Onorevole Tribunale, scartate vita, opere ed esperienze dei cicisbei millantatori, Giacomo Casanova e Giuseppe Balsamo più noto come Cagliostro, avrei voluto presentare un’ultima testimonianza da parte di un Fratello che può essere, con me e Giordano, terzo “tra cotanto senno”: Abelardo e, perché no?, anche l’amata Eloisa.  Ma non sono riusciti ad arrivare a Roma per le difficoltà del viaggio. Per questo, nel chiedervi la piena assoluzione per il mio cliente, vi leggerò, con qualche commozione, il brano di una lettera di Eloisa ad Abelardo. Da questa, se vorrete, avrete tutti gli elementi per la giustizia.

Adorato Abelardo,
tutti si precipitavano a vederti quando apparivi in pubblico e le donne ti seguivano con gli occhi voltando indietro il capo quando ti incrociavano per la via. Quale regina quale donna potente non invidiava le mie gioie ed il mio letto? Avevi due cose, in particolare, che ti rendevano subito caro: la grazia della tua poesia ed il fascino delle tue canzoni, talenti davvero rari per un filosofo quale tu eri. Eri giovane, bello, intelligente.

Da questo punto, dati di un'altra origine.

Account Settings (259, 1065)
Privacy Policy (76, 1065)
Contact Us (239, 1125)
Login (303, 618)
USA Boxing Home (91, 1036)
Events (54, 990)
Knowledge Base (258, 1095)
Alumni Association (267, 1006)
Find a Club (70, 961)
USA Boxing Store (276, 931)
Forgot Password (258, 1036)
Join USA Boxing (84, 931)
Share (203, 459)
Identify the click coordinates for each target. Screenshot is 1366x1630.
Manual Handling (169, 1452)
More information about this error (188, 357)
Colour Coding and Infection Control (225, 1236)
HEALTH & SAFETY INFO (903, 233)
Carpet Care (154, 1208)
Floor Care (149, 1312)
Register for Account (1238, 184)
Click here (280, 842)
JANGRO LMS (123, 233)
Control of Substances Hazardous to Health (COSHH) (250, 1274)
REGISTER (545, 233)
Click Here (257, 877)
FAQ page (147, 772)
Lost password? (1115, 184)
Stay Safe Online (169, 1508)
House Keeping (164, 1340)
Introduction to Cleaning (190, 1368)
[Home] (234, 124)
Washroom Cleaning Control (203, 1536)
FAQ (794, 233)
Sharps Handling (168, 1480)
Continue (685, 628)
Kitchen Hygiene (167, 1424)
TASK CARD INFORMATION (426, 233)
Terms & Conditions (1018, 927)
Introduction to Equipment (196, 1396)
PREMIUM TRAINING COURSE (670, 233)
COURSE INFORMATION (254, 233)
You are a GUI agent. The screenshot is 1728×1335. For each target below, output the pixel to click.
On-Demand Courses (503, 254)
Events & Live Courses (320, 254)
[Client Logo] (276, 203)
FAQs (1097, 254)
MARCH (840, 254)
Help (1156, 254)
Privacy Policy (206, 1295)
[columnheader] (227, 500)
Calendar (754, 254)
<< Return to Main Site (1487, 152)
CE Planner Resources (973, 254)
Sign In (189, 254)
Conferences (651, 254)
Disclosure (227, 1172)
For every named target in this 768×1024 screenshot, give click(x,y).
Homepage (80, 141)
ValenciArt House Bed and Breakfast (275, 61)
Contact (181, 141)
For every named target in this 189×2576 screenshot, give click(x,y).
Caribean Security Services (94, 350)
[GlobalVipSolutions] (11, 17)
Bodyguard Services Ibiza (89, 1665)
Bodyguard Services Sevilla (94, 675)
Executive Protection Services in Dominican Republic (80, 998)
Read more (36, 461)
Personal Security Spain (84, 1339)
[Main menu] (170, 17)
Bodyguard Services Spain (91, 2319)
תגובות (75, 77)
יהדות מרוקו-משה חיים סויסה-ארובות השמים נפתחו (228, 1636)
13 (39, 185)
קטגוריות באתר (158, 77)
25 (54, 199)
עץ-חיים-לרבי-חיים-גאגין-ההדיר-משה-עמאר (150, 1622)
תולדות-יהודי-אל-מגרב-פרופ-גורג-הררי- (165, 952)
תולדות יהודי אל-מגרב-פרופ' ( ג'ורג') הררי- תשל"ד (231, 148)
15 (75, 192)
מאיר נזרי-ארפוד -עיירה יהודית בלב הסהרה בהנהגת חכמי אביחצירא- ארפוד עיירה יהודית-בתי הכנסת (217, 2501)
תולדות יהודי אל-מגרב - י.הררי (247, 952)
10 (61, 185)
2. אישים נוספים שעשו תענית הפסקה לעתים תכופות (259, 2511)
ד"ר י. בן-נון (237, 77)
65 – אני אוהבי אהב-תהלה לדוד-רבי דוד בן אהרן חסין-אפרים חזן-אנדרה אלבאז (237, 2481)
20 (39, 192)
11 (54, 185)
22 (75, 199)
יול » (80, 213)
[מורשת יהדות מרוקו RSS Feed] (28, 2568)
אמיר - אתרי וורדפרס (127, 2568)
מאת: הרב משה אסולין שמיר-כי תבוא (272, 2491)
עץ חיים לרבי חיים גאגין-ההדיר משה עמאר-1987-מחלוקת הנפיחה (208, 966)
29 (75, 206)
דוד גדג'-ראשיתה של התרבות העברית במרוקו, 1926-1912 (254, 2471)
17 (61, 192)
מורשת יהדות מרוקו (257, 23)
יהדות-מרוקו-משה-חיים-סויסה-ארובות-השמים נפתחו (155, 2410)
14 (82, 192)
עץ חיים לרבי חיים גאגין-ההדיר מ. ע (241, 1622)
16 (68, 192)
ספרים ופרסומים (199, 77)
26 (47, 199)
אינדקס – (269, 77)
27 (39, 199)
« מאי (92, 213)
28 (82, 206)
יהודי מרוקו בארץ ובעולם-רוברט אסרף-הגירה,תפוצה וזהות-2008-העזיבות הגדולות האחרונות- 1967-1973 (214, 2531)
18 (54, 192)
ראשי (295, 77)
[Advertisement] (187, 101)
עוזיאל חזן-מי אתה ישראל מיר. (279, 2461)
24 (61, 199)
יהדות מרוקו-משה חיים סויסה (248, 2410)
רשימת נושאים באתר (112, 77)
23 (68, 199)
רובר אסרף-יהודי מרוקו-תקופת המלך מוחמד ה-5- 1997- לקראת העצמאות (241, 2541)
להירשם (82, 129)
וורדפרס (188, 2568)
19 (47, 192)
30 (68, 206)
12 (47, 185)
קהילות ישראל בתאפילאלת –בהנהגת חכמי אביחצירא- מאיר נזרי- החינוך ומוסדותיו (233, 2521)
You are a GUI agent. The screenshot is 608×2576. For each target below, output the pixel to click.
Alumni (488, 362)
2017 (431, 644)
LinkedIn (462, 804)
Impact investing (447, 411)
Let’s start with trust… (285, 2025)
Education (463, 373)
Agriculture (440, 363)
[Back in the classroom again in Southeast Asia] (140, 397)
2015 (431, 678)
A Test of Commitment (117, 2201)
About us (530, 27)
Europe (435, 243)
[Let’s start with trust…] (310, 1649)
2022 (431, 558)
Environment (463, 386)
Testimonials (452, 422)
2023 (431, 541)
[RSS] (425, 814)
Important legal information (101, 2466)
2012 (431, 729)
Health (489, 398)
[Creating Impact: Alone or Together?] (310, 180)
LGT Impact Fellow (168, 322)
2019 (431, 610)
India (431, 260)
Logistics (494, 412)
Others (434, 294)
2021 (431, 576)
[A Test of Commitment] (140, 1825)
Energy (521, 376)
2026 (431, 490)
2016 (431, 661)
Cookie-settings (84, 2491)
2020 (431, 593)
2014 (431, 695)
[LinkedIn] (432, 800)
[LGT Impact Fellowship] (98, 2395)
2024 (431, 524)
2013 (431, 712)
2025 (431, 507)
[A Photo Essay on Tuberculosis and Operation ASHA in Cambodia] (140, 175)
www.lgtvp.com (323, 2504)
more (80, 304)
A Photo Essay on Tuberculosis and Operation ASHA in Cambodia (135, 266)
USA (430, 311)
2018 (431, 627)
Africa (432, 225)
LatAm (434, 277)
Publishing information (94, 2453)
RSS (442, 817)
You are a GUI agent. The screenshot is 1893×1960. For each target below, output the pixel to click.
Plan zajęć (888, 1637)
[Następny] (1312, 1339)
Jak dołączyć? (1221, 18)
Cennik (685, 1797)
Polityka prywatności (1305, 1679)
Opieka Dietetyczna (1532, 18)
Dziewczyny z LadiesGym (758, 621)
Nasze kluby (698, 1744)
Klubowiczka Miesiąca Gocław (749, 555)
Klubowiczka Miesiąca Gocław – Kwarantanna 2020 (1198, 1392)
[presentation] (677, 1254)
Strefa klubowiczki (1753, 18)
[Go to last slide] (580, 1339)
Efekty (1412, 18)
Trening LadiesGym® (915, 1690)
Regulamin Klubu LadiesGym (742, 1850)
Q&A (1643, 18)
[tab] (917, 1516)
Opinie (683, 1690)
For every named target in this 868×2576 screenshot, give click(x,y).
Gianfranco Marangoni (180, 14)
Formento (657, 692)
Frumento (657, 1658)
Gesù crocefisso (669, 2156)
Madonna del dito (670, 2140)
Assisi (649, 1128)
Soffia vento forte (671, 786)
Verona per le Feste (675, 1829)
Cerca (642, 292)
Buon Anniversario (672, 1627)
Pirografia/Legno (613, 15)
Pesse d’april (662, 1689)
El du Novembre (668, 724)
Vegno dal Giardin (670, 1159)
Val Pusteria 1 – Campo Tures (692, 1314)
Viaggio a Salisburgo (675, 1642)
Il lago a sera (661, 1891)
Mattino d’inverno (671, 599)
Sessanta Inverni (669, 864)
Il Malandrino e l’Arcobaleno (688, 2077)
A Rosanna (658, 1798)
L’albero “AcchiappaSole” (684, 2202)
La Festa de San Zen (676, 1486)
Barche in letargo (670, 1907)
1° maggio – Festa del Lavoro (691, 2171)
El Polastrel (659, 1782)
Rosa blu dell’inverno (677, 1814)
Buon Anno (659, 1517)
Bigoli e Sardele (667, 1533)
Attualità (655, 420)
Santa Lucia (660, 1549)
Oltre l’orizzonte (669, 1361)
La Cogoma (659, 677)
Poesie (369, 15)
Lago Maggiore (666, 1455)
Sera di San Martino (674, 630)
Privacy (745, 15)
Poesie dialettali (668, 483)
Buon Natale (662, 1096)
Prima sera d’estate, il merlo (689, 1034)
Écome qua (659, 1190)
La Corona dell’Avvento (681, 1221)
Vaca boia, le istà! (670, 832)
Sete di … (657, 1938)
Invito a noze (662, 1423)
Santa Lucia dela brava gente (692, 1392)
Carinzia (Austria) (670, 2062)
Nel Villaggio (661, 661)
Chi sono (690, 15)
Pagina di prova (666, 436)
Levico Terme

Ecco, onorevole Tribunale, quante lettere uguali a questa, quanti appassionati discorsi, quanti languidi sguardi, quante mosse maliziose avrà dovuto subire, sì subire, il mio cliente? E quante volte si sarà negato? E se qualche volta ha ceduto lo si deve ad un temperamento appassionato ed ad un cuore nobile e generoso. Assolvetelo.

POSTFAZIONE.

Come è noto il povero Filippo Giordano Bruno fu pienamente assolto dall’accusa di aver praticato la lussuria ma condannato alla pena capitale come eretico. Ma, nella livida mattina del 17 febbraio 1600, mentre il carretto dei condannati lo portava a Campo de’ Fiori dove sarebbe stato bruciato, un frate che, invano, gli stava addosso per raccogliere parole di pentimento, lo sentì brontolare:

Mi avete condannato come eretico, avete condannato la mia filosofia, la mia teologia, la mia astronomia, il mio insegnamento ma sono certo che voi, omuncoli, tra qualche anno sarete degli ignoti mentre il mio pensiero, la mia fierezza, la mia intelligenza, il mio genio  sopravviveranno per molti secoli e, prima o poi, io avrò ragione e voi torto. Ma il pensiero che mi rende meno triste questo giorno è che quella lussuria che per voi è peccato immondo in realtà è un bel divertimento ed io mi sono molto divertito. Con le vostre monache, con le vostre figlie, con le vostre mogli e mi fa molto ridere che mi abbiate assolto dall’unica colpa che, nel vostro modo di intendere la vita,  ho davvero avuto. Innocente per quello per cui mi avete condannato e colpevole per quello per cui mi avete assolto. Prosit.